Globalement on compte 659 536 reçus soit 84,5% des candidats, un pourcentage en hausse de 1% par rapport à 2011. 65% des candidats ont obtenu une mention dont 33% « bien » ou « très bien » (+5% par rapport à 2011).
Qu’évalue au juste le brevet ?
Mais le brevet n’est plus la seule évaluation du premier cycle du secondaire. Selon le ministère, 87,5% des candidats ont validé le socle commun. Car depuis 2009, les élèves doivent aussi valider le socle commun de connaissances et compétences établi par la loi de 2005. Le ministère n’a pu ignorer la loi de 2005 qui installait le socle, mais il s’est refusé à rompre avec l’examen traditionnel. On a donc cette curieuse juxtaposition qui fait coexister un examen traditionnel de connaissances disciplinaires avec une évaluation de compétences beaucoup plus larges. De surcroit, pour valider le socle, il a institué un contrôle bureaucratique où les enseignants de troisième sont obligés de valider une centaine d’item pour chaque élève.
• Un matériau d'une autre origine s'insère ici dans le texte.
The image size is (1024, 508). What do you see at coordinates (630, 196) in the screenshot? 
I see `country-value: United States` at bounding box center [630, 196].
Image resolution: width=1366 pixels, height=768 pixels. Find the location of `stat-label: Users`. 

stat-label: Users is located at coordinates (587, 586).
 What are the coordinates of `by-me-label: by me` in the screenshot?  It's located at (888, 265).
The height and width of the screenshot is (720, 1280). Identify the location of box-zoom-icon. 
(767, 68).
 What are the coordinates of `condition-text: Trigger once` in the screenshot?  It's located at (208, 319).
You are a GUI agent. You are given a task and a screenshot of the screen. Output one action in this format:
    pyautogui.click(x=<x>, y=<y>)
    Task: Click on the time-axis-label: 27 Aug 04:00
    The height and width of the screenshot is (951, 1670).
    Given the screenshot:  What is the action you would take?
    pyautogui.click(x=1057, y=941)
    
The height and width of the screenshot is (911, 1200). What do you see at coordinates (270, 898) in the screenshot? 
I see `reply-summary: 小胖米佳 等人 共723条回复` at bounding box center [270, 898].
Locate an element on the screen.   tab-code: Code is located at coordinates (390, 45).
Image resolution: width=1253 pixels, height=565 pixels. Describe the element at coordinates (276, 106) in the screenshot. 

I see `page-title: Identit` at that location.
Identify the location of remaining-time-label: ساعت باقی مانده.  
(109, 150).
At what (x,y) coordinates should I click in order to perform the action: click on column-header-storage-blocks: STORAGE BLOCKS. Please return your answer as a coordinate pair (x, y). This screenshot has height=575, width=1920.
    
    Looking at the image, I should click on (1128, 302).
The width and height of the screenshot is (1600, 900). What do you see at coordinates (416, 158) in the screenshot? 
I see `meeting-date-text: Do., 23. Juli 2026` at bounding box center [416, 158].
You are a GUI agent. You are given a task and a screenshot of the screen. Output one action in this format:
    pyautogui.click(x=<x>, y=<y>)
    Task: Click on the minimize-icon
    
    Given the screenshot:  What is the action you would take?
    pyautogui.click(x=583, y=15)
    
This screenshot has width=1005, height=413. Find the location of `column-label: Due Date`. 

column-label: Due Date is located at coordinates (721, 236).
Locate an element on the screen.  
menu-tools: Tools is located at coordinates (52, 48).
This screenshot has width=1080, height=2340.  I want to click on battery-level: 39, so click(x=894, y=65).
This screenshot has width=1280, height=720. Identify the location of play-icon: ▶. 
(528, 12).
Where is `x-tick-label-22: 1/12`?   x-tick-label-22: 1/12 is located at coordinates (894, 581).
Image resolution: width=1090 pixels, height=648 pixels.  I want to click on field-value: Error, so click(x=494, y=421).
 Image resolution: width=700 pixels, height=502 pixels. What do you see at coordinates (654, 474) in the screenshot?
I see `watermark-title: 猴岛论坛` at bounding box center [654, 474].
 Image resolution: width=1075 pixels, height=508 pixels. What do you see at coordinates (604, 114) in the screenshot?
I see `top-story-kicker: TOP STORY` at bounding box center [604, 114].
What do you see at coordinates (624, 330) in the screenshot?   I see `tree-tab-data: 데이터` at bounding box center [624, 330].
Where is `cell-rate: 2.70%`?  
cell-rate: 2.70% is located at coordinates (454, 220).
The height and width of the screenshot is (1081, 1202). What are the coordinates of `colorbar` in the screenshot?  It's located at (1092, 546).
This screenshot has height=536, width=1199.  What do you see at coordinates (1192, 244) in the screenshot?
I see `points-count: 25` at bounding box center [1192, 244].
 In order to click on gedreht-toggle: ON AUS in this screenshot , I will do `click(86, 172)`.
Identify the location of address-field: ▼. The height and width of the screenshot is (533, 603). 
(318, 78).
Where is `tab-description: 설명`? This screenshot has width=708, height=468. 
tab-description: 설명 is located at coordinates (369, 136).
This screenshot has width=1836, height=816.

Evidemment cette validation est d’une qualité très variable d’un établissement à l’autre d’autant que certains items sont très imprécis. En décembre 2011, un rapport du Haut Conseil de l’Education estimait que » dans le cas du collège, la prise en compte du socle est très variable selon les disciplines ». En 2010, le rapport Grosperrin avait été plus critique. » Le socle commun est souvent mal ou peu compris tant d’un point de vue « culturel » que disciplinaire », écrivait-il. « L’attestation qui doit le valider semblant cristalliser les réticences, voire la méfiance des enseignants ».
L’éclatement du collège
Le Diplôme national du brevet est lui-même divisé en trois séries qui anticipent sur les filières du lycée. Or les taux de réussite sont trés variables d’une filière à l’autre : 86% en série collège soit 1,5 % de plus qu’en 2011, 78,5% en technologique (-1,3%) et 65,6% en professionnel (-1,1%). On a donc une évolution divergente qui préfigure celle du bac. Dès la troisième le « collège unique » s’accommode de la mise de coté de 11% des élèves (ceux des séries professionnelle et technologique). On ne s’en étonnera pas.
L’étude de la Depp sur le brevet 2011 mettait déjà en évidence les fortes inégalités sociales dans la réussite au brevet. « L’origine sociale marque fortement le succès au brevet », écrivait la Depp. « Le taux de réussite passe ainsi de 69% à 95% selon que l’élève a un parent sans activité professionnelle ou bien cadre ». Les écarts entre académies variaient selon les filières. S’ils étaient de 11 points pour la série collège, ils étaient de 34 points pour la série professionnelle. Ces résultats éclairent la réalité des inégalités entre collèges et l’incapacité à atteindre un socle commun. Le rapport de Marco Oberti, Edmond Préteceille et Clément Rivière sur les collèges franciliens a montré que la ségrégation scolaire dans les collèges est encore plus forte que la ségrégation urbaine !
Ces résultats dessinent l’héritage du collège unique laissé par Luc Chatel. Si le primaire est la priorité du nouveau ministre, à coup sur il a aussi du travail qui l’attend coté collège.